Improvements in Africa’s ICT sector have been largely driven by expanding mobile digital financial services, and the region will see the fastest growth in mobile money through 2025. As the world increasingly embraces artificial intelligence, advanced robotics and smart automation, the continent could become a hub for much-needed IT skills.  

“The fourth industrial revolution and digitization will transform Africa into a global powerhouse,” says the Brookings Institute in its Foresight Africa report 

"The fourth industrial revolution and digitization will transform Africa into a global powerhouse".
 Brookings Institute

Education is improving in many African nations. Meanwhile, tech hubs, the backbones of Africa’s tech ecosystem, are rapidly proliferating, particularly in Nigeria, South Africa, Egypt, and Kenya. In a future where combining human talent and creativity with technology is expected to be the driving factor of progress, harnessing the talent, creativity and energy of Africa’s rapidly growing young population will be essential.  

“Having one narrow framework of value generation puts a stranglehold on innovation because it implies that we can only succeed in one particular way. Given the state of the world, we simply do not have time to limit ourselves in this manner,” said Appenteng. “The most thoughtful entrepreneurs offer new structures and ideas, and the context that African entrepreneurs operate in invites the kind of holistic creativity and ingenuity that we all need.” 

Pioneers in social 

Ultimately, Africa can also provide lessons in humanity at a time of rising inequality and mistrust. 

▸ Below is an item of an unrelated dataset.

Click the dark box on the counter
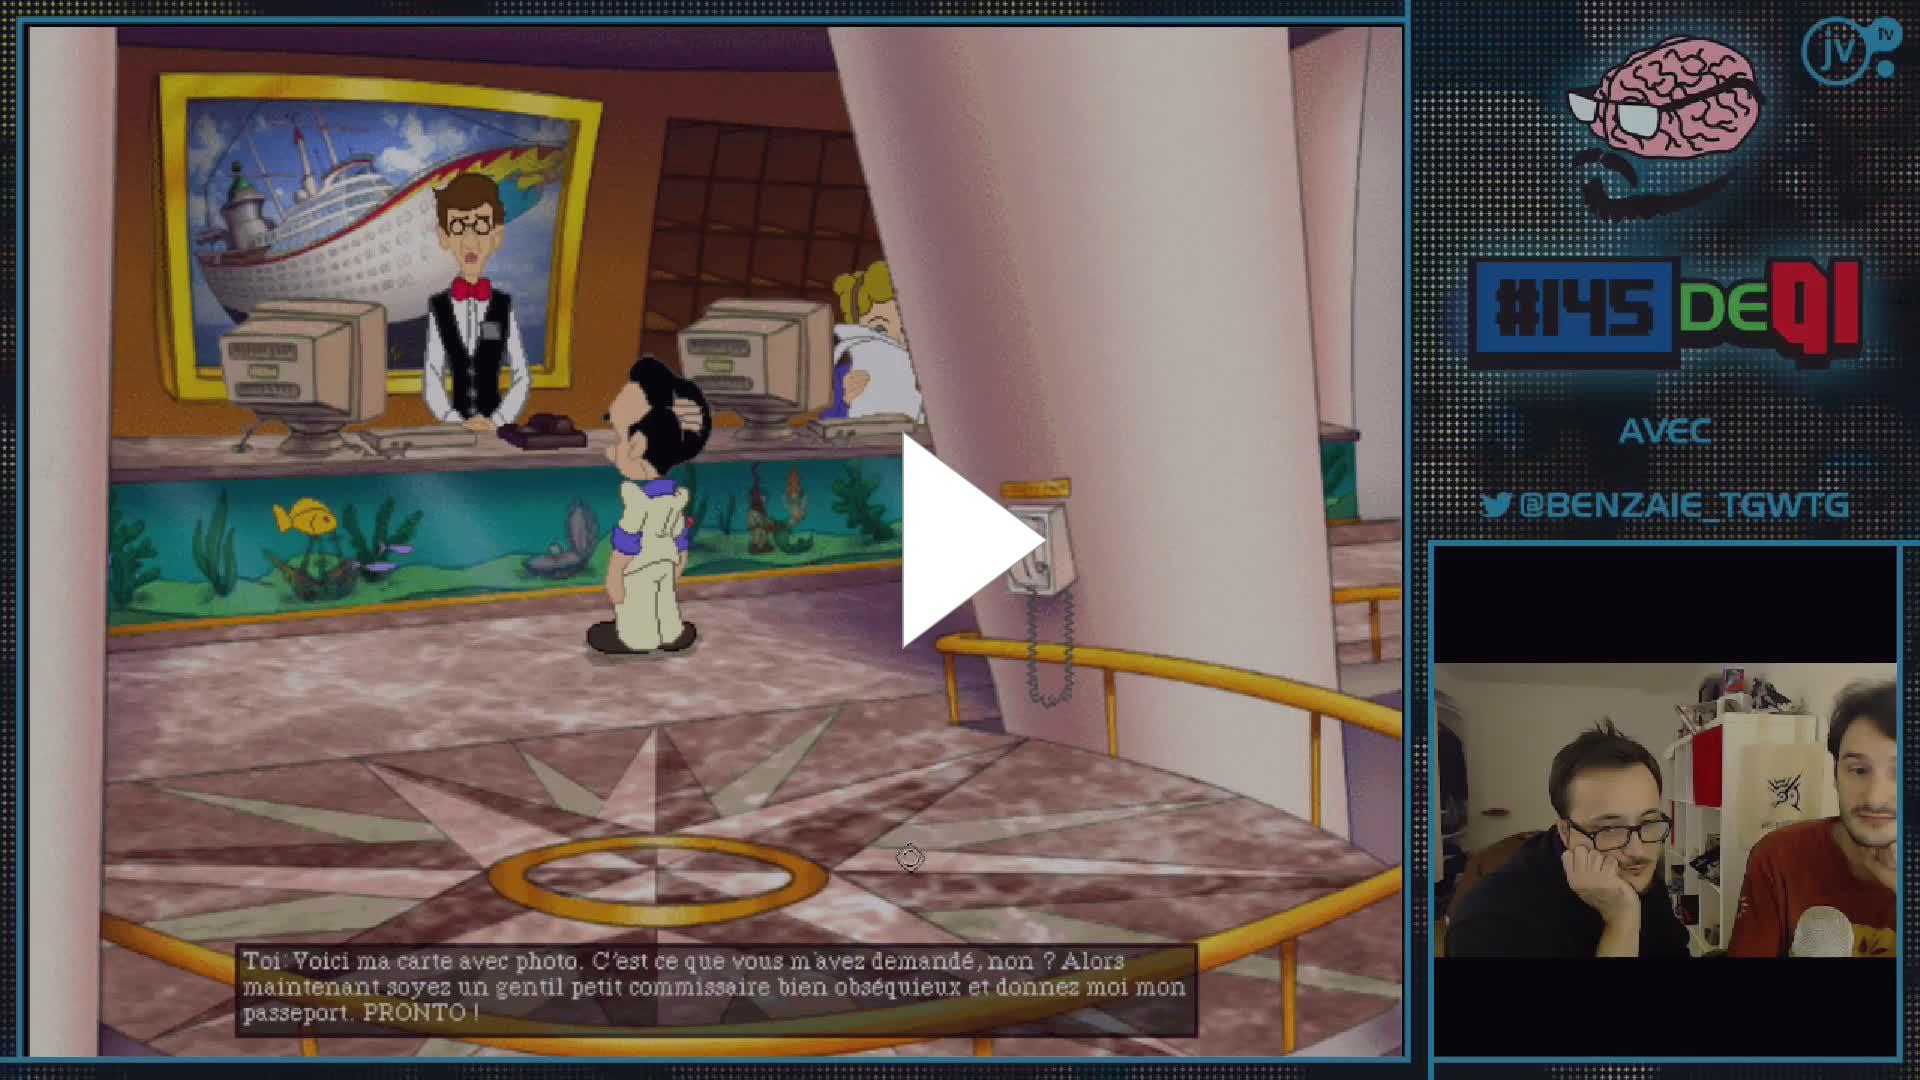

“One of the most special ways that Africans and Afro-descendants have shaped the world is by teaching us what freedom looks like,” explained Appenteng 

“Many of the most transformative movements around freedom (gender, LGBTQI, education, among others) were shaped and led by Africans and Afro-descendants. The way that we honor those lessons is not by using the struggles of Afro-descendants as a shorthand for problems, but to understand that all our freedoms are inextricably linked and that we all owe each other our utmost humanity.”